Tánaiste Leo Varadkar said the bank holiday this year was “to recognise all of those workers, volunteers and members of the general public, who helped us in this fight against the pandemic, and especially frontline healthcare workers”.

Next year there will be another new Irish bank holiday on St Brigid’s Day. This February 1st celebration will mark the contribution of Irish women, the coming of spring and the Celtic festival of Imbolc – or rebirth.

St Patrick’s Day, meanwhile, has served as a global PR tool for Ireland for decades, dismissing the notion that bank holidays are automatically economically damaging.

A stand-alone St David’s Day public holiday could provide the same function for Wales – whether giving a fillip to the hospitality sector here with its scope for celebratory events or an opportunity to project a distinct commercial identity to markets beyond our borders.
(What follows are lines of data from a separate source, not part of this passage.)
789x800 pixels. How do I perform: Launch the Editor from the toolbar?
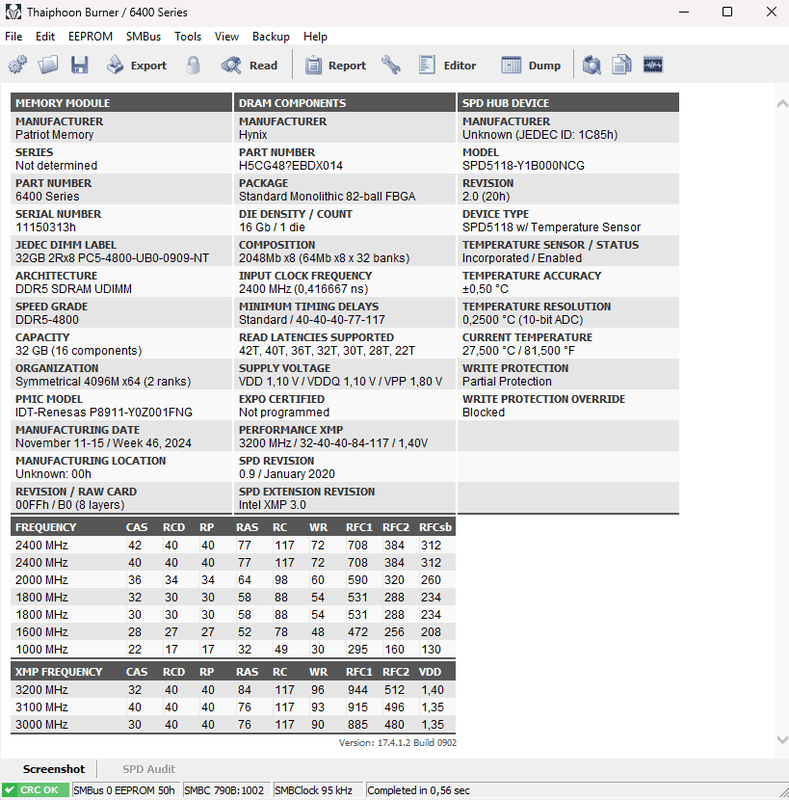(x=447, y=65)
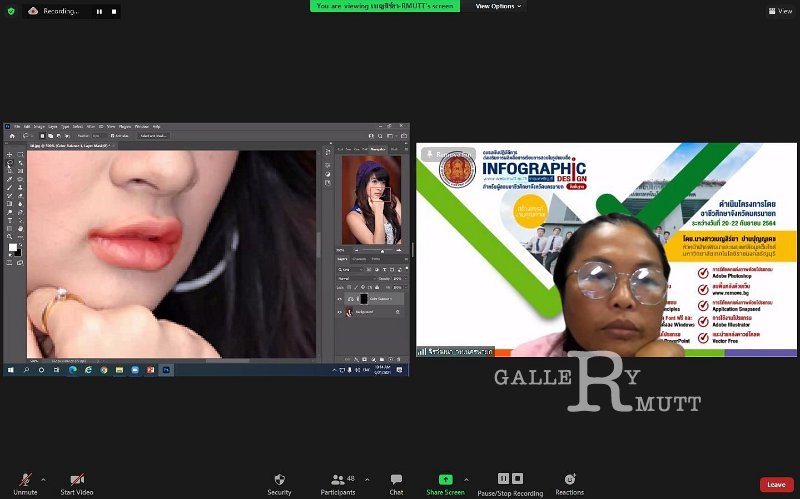800x499 pixels.
Task: Switch layout using the View button
Action: tap(780, 11)
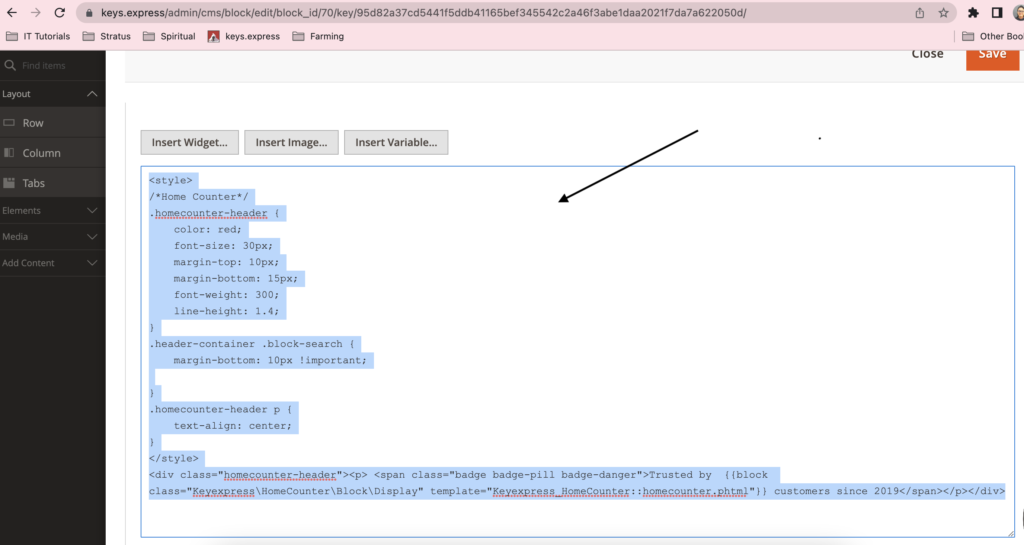This screenshot has width=1024, height=545.
Task: Click the share icon in the address bar
Action: [x=919, y=13]
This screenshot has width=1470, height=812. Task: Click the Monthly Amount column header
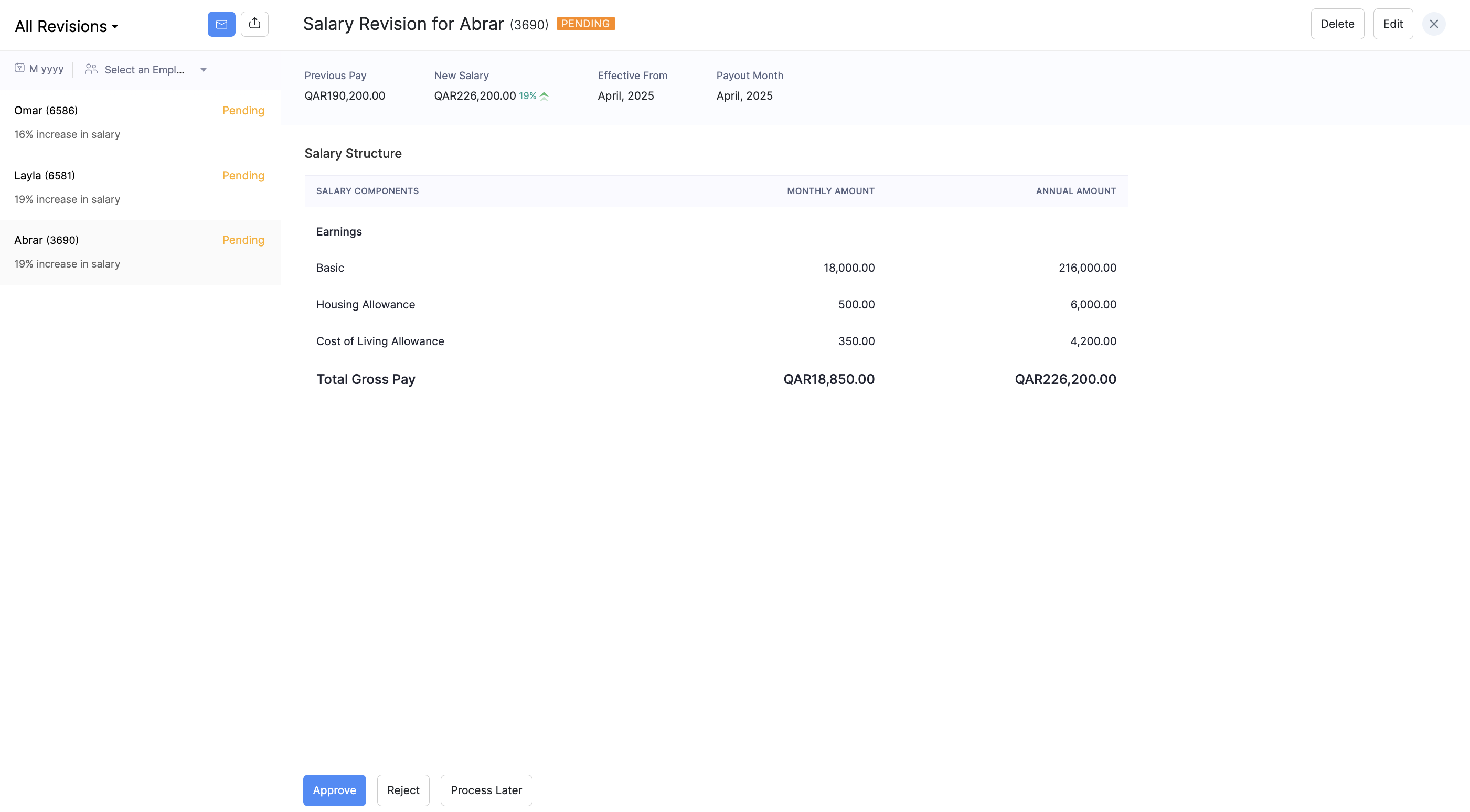pyautogui.click(x=830, y=190)
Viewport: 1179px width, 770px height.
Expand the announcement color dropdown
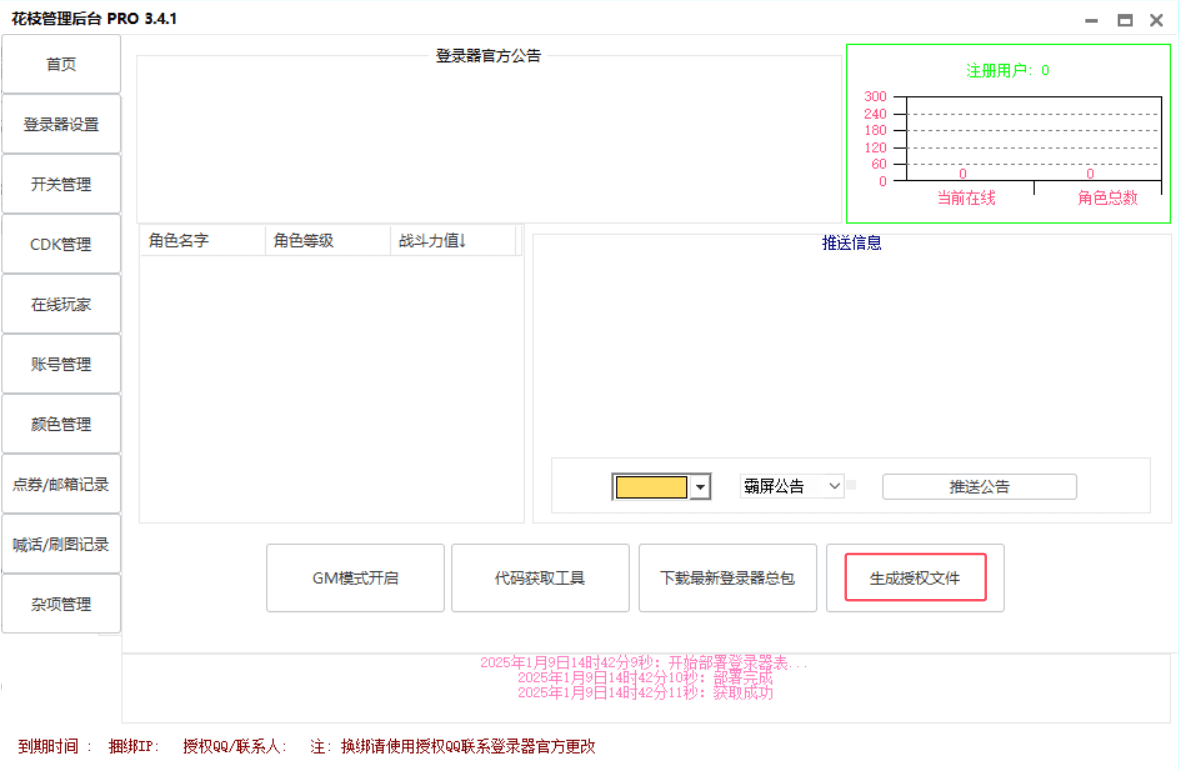pos(702,486)
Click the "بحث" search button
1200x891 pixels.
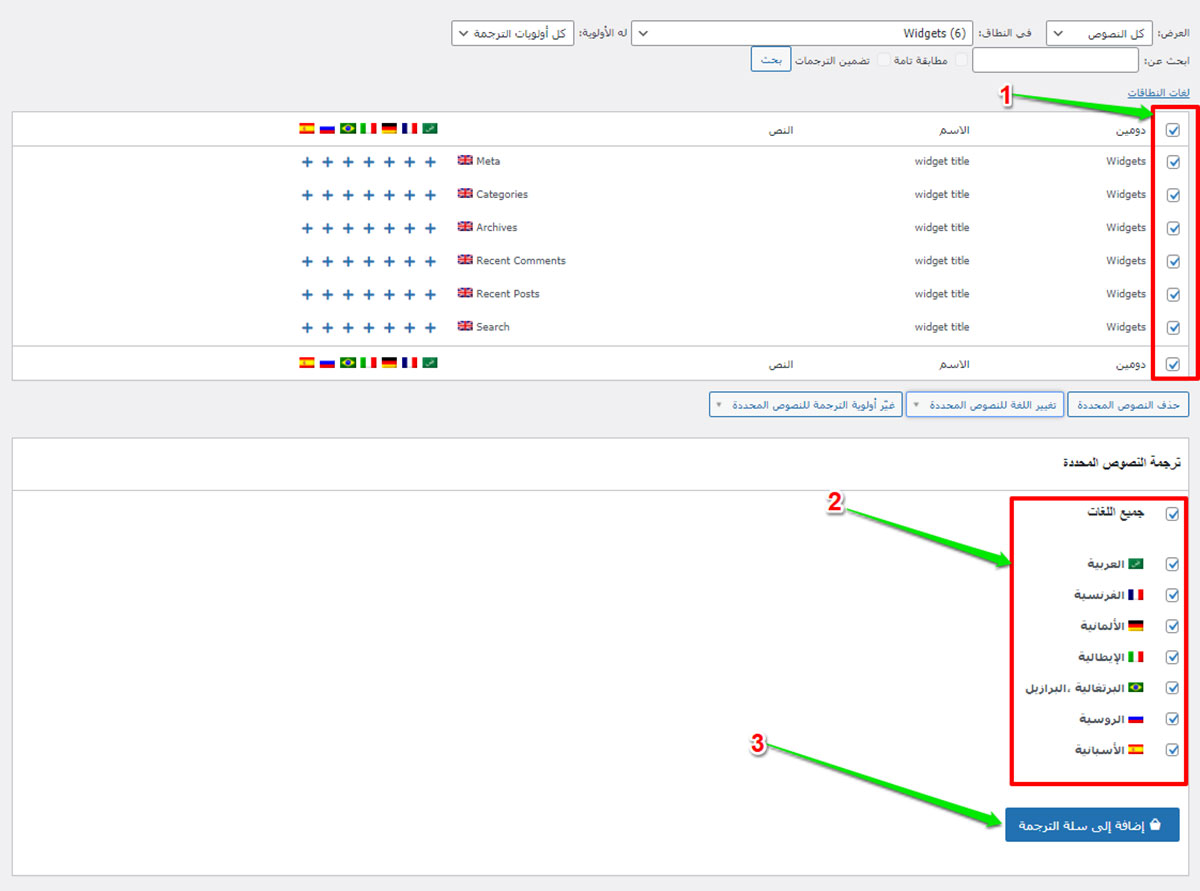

Let us take pride in a national day with a cultural edge, a public holiday that means something more than queues on the M4 or a rammed B&Q - a day to think about what makes Wales special. Read about 12 things you only know if you have to drive the M4 all the time.

And if the UK Government continue to refuse Wales what Scotland and Northern Ireland already have maybe it’s time to take our cue from Boris Johnson’s own playbook.

So, on St David’s Day regardless of the bank holiday rules, let’s party and raise a glass to our patron saint – if anyone asks just tell them you thought you were at a work event.